Remember that it is the job that will later qualify for EB-2 qualification, not the foreign national who is the beneficiary of the PERM Labor Certification. We often hear from foreign nationals contemplating PERM filings that they are sure they qualify for EB-2. The person may well have a U.S. Master’s degree or the equivalent, but if this is not the minimum requirement of the proposed PERM job then the case will not fall into the EB-2 category.
There are strict regulations on what can be required as the equivalent for both Department of Labor purposes (so that the PERM case complies with their rules) and for USCIS purposes (so that the case can be approved in the EB-2 category). The interplay of these two sets of rules with the employer’s actual minimum requirements makes this question somewhat confusing.
First, the Department of Labor’s Specific Vocational Preparation (“SVP”) level ranges must be used to determine equivalence. SVP is intended to determine the amount of time it will take a worker to gain the necessary skills to be able to perform a specific job. The skills can be gained through education, training or experience (or any combination of these). For a job that requires one year of experience in addition to the Master’s degree, the SVP level will need to permit at least five years (a Bachelor’s and a Master’s degree are accorded two years each, plus at least one additional year of experience). For such a job, an acceptable equivalent would need to add up to five years – in other words, a Bachelor’s plus three years’ experience.
However, this wouldn’t be sufficient at the Immigrant Visa Petition stage. For USCIS purposes, a Bachelor’s degree plus five years of progressively more responsible experience is deemed to be the equivalent of a Master’s degree. Finding a way to accurately express the employer’s actual minimum requirements for the job, while taking into account the regulatory requirements described above, is often among the most difficult parts of the drafting process.
The queue for available immigrant visas allotted in the EB-2 category is typically (though not always) shorter than the queue in the EB-3 category. This can vary severely depending upon the individual’s country of birth: high-volume immigration countries such as China, India, the Philippines and Mexico are broken out separately for counting purposes, and those born in these countries may have significantly longer waits than those born everywhere else.

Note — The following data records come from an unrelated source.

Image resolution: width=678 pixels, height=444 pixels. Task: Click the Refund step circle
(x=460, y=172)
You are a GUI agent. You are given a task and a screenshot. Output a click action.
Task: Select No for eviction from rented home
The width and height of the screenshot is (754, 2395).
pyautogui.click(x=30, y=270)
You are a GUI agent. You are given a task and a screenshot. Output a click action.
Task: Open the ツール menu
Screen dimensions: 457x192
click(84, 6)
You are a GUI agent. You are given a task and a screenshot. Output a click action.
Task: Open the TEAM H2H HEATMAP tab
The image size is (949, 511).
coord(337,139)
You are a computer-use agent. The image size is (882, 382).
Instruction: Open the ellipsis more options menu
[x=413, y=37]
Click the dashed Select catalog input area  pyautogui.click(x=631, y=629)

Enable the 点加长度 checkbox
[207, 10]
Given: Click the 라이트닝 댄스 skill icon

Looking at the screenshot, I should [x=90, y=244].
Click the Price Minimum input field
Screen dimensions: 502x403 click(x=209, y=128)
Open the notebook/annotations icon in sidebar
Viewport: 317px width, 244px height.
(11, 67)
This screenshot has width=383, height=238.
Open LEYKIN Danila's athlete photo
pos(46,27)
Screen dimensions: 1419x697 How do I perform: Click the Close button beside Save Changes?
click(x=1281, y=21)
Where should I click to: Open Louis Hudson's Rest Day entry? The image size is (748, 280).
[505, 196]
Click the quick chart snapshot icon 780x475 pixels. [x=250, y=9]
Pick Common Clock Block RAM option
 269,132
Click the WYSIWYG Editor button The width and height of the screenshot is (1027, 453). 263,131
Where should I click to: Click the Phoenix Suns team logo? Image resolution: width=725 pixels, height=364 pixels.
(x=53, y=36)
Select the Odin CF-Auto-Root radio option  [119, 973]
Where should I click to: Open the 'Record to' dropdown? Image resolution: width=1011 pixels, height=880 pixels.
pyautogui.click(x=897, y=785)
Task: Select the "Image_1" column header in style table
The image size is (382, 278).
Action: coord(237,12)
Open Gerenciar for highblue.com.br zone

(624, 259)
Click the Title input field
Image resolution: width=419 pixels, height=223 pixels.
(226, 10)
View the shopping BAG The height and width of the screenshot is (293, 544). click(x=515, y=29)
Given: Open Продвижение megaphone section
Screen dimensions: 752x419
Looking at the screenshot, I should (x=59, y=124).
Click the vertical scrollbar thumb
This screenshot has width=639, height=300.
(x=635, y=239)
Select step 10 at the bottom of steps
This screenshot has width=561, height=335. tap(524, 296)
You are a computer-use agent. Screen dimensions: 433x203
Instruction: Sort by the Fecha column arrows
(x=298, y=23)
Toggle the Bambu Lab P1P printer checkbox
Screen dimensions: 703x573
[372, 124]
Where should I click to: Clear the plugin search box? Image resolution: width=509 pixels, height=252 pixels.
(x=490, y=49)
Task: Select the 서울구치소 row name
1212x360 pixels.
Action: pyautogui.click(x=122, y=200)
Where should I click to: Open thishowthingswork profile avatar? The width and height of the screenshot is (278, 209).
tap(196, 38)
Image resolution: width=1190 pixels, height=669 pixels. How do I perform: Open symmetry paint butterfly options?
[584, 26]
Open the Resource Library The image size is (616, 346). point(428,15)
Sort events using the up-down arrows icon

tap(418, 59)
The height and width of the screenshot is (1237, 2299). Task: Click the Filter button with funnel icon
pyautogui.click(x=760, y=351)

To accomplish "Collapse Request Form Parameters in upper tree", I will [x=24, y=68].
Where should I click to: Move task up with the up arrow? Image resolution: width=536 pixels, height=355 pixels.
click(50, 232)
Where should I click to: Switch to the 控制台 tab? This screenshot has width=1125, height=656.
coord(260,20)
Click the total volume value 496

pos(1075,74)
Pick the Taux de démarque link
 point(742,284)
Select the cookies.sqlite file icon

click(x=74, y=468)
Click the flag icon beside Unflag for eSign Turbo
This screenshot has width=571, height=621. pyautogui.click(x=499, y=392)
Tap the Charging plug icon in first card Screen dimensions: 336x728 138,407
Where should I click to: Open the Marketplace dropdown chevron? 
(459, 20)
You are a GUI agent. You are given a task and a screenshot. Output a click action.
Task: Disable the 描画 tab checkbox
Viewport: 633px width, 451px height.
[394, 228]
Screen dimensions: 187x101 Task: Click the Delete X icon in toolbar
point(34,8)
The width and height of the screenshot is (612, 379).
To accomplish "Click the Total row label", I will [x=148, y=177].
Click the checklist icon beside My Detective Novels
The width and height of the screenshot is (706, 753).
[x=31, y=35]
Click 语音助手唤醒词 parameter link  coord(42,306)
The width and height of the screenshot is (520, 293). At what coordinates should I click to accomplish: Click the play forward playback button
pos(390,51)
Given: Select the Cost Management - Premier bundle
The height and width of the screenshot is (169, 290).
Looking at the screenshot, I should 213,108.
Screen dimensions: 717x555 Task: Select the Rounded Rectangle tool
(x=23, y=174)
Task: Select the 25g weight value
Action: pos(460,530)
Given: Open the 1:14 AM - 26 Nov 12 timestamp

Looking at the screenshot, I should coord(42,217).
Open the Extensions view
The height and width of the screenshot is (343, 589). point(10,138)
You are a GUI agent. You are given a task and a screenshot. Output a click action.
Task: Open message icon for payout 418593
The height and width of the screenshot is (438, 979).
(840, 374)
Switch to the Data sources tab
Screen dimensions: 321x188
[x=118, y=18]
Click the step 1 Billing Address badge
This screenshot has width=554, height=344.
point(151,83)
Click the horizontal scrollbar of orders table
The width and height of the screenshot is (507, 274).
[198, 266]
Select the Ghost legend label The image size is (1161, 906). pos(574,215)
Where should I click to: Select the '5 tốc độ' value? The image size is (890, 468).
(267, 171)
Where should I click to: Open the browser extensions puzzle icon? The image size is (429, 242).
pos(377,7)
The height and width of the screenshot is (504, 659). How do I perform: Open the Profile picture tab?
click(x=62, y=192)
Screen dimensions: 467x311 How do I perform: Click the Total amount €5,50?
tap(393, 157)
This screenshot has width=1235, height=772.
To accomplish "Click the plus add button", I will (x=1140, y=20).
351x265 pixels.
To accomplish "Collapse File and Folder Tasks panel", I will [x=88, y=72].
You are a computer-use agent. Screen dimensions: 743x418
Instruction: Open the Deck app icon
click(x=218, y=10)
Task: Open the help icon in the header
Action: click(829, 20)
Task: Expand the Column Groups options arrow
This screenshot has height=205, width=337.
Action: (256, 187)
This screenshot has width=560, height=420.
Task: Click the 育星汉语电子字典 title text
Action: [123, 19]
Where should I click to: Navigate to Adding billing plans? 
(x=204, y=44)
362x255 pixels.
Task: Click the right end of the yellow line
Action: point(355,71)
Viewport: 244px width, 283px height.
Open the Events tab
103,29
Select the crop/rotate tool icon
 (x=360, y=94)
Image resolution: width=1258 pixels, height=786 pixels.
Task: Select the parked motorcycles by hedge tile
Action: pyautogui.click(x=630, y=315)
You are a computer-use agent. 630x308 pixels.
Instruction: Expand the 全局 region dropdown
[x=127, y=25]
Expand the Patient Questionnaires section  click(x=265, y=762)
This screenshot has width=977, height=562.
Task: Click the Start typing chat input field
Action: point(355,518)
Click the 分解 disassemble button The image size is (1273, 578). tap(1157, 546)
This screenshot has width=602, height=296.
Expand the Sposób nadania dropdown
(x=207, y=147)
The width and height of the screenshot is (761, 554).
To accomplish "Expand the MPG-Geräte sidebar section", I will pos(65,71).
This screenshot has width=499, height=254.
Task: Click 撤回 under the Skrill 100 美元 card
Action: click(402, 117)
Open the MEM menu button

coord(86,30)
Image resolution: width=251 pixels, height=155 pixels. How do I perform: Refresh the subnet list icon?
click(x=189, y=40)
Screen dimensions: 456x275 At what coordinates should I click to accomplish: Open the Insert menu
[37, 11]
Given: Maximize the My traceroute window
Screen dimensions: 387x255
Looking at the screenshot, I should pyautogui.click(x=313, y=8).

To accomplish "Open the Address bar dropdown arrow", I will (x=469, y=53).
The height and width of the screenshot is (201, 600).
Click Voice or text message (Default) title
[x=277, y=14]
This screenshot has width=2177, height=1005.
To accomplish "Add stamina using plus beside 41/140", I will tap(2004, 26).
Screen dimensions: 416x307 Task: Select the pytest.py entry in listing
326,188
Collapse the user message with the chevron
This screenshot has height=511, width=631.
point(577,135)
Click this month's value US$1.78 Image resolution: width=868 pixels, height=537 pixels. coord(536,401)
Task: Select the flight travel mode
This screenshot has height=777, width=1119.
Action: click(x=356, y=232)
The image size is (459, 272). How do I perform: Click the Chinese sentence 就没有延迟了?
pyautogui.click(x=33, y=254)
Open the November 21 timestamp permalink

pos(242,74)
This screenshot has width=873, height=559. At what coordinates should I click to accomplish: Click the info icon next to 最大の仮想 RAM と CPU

While a foreign national with a labor certification and immigrant visa petition approved in the EB-2 category may still have to wait before beginning the final stage of the permanent residence processing (whether that be Adjustment of Status processing within the US or processing through a U.S. consular post abroad), that wait will be shorter than that of a foreign national with a labor certification and immigrant visa petition approved in the EB-3 category.